> DATA FOR THIS TASK
▽

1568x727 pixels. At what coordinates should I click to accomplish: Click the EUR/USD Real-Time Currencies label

△
▽

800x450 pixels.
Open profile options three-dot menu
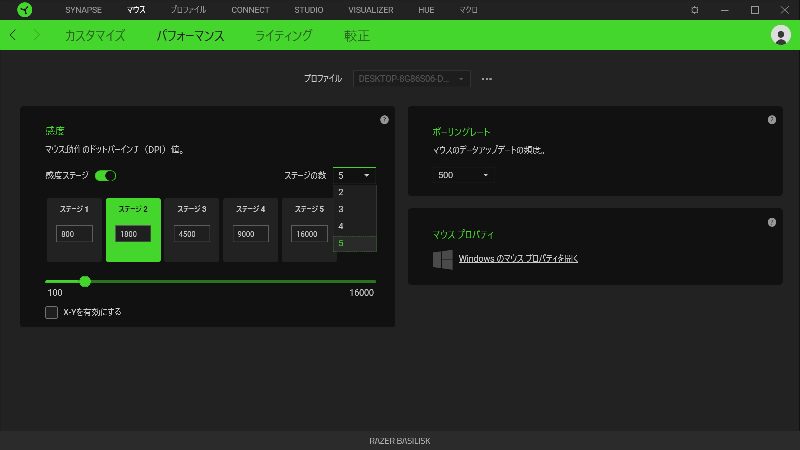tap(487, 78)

△
▽

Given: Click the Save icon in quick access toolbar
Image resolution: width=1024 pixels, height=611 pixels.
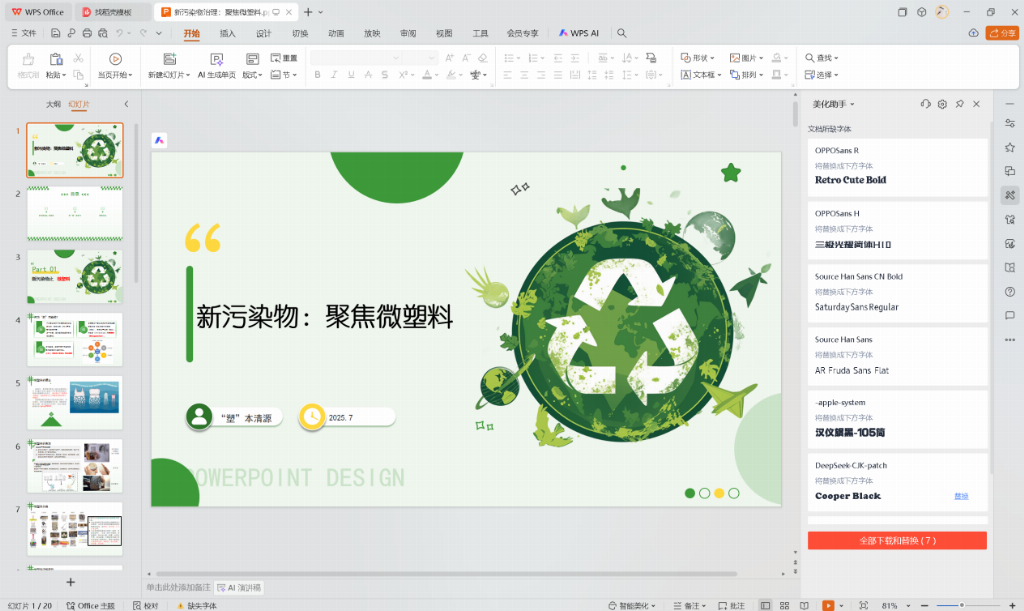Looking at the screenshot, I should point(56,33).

△

Write out again the data starting at the line containing "Given: Click the" and ending at the line containing "Looking at the", both of those lines included. Leave the pictures out.

> TASK SOLUTION
Given: Click the Save icon in quick access toolbar
Image resolution: width=1024 pixels, height=611 pixels.
Looking at the screenshot, I should point(56,33).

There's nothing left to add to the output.